| TASK DETAILS |
Arrange the records from the line with "Image resolution: width=546" up to and including the line with "[x=470, y=13]" as a Markdown table with the columns Row and Text. Number each line, and leave out any blank lines.

| DATASET RECORDS |
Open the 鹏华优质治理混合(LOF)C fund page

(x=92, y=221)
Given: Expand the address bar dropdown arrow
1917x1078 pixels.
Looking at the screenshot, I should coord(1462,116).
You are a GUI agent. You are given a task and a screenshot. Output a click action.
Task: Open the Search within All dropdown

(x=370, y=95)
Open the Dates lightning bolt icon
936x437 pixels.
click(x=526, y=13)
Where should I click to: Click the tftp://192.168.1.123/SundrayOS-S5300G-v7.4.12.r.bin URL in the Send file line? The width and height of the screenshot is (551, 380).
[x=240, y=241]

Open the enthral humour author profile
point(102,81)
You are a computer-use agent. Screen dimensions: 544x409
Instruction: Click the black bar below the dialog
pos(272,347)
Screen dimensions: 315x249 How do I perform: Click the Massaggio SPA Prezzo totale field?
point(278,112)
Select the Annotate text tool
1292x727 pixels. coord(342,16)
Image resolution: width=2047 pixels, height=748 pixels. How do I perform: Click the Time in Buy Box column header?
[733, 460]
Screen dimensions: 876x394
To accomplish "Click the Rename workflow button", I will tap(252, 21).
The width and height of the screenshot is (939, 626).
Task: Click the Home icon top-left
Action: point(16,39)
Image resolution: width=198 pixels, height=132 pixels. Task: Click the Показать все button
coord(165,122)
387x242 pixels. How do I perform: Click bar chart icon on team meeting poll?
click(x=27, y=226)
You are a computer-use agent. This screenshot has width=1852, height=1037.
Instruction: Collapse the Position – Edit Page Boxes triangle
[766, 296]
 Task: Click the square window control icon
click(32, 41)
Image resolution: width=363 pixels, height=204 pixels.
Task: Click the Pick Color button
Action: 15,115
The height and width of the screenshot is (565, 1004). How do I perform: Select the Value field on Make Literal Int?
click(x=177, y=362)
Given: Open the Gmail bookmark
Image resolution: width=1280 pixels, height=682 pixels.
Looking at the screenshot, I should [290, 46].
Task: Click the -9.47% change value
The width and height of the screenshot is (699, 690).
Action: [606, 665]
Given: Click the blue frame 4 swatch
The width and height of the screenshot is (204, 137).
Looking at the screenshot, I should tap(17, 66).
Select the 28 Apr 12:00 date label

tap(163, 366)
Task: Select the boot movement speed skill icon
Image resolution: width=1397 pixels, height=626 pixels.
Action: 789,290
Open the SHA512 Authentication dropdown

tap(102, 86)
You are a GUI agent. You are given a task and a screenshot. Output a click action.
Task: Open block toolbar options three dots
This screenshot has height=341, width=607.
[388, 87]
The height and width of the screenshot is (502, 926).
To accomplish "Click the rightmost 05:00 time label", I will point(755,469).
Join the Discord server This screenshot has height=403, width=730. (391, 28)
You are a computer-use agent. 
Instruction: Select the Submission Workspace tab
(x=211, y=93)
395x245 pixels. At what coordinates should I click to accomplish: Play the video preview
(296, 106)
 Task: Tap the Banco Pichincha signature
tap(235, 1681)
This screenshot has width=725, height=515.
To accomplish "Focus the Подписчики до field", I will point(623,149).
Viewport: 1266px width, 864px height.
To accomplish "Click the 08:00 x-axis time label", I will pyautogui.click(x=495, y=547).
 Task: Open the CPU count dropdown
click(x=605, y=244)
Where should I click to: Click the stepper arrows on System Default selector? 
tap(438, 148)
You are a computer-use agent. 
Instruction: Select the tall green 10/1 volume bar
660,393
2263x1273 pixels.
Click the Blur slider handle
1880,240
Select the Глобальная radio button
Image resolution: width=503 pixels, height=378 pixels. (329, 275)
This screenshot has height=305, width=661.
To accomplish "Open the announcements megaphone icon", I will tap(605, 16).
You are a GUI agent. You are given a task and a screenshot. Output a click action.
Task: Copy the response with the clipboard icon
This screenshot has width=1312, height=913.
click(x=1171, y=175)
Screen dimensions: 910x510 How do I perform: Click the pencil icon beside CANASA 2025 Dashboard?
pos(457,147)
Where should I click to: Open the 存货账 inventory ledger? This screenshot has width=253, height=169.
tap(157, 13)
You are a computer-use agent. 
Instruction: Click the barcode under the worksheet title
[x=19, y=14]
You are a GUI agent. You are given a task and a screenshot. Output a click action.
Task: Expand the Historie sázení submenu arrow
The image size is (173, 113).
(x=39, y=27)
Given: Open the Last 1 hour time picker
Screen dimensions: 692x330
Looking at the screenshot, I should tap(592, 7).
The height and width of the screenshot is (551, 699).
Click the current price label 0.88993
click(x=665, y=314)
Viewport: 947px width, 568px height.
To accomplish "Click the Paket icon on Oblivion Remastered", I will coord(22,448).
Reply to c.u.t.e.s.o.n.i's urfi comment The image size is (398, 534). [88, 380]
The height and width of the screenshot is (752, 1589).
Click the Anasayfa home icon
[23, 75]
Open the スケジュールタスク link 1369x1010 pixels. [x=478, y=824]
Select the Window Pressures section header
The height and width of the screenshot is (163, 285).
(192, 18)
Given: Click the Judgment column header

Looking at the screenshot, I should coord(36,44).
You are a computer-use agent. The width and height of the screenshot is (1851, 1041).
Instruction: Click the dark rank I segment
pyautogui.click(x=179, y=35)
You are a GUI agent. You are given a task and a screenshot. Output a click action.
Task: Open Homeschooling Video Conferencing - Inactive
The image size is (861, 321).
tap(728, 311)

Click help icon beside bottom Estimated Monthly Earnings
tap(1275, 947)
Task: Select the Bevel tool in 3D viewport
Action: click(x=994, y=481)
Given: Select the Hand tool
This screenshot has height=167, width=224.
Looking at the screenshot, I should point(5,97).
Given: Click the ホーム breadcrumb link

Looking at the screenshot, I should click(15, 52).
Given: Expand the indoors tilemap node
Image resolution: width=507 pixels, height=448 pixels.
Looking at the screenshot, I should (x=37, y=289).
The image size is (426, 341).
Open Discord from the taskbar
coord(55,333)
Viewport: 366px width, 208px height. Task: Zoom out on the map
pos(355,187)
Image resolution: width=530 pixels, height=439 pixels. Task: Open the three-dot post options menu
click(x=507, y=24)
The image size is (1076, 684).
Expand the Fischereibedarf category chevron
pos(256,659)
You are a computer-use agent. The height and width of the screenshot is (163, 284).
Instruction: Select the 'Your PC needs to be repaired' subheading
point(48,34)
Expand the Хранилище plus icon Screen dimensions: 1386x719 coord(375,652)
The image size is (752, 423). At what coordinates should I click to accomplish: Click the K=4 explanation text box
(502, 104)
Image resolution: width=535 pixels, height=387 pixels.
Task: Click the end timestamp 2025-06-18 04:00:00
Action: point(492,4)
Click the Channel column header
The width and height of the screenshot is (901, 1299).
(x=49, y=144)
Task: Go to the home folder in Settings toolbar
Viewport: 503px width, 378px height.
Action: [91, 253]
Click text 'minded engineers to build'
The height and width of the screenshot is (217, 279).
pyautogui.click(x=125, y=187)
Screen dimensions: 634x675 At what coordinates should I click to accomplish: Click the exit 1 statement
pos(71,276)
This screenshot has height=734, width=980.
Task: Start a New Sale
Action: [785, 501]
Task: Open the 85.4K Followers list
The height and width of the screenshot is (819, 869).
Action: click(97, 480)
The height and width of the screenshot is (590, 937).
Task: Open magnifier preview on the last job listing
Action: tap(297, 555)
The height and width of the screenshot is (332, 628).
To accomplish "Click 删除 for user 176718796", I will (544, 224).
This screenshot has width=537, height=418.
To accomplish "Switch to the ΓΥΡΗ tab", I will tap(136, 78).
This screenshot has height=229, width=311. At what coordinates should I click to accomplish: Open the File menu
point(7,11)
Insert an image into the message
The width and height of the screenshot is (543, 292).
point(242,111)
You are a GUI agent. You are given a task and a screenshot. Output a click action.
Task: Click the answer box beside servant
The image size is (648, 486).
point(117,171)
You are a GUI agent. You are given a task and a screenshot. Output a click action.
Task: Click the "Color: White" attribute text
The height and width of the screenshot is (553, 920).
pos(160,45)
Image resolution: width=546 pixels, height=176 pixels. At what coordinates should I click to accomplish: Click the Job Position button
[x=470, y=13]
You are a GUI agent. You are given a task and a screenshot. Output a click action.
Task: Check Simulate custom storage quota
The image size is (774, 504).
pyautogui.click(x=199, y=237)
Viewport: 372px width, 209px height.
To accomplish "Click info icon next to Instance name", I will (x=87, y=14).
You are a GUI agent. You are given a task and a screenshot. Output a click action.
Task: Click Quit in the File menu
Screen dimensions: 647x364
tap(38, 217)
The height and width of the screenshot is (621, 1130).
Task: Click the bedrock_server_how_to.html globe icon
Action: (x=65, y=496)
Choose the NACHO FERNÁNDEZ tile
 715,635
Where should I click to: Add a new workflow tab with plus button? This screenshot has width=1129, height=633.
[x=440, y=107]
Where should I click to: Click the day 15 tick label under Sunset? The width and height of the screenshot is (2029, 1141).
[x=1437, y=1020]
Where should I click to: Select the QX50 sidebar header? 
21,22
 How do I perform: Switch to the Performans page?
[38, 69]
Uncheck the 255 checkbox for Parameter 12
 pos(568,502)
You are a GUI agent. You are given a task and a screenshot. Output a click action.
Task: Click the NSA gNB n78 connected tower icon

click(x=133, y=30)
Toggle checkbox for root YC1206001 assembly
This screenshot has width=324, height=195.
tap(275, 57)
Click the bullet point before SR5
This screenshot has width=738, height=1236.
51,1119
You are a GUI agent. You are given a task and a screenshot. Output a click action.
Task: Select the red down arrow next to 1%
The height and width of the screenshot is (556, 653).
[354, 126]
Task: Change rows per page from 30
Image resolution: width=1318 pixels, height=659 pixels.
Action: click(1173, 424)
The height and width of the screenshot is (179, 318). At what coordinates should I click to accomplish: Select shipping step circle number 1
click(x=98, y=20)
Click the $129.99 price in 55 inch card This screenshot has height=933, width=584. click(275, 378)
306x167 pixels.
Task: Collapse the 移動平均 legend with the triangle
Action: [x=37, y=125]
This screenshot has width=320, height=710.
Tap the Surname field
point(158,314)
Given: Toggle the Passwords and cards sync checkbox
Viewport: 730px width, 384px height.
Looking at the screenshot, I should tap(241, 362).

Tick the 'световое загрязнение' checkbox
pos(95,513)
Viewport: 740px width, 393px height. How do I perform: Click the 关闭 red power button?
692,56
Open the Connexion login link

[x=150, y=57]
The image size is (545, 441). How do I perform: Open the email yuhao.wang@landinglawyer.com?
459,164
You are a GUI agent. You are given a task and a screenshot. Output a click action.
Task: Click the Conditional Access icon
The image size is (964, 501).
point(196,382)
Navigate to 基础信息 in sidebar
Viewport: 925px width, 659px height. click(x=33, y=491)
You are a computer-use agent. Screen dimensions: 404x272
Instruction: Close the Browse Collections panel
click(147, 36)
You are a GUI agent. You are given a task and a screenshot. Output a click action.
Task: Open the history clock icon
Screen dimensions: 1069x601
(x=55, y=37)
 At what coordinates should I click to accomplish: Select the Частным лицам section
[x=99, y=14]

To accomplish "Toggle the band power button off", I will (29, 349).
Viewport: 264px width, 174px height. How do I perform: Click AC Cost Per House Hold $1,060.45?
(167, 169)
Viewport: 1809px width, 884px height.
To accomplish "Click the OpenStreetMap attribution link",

| FINISHED TASK |
| Row | Text |
|---|---|
| 1 | Image resolution: width=546 pixels, height=176 pixels. At what coordinates should I click to accomplish: Click the Job Position button |
| 2 | [x=470, y=13] |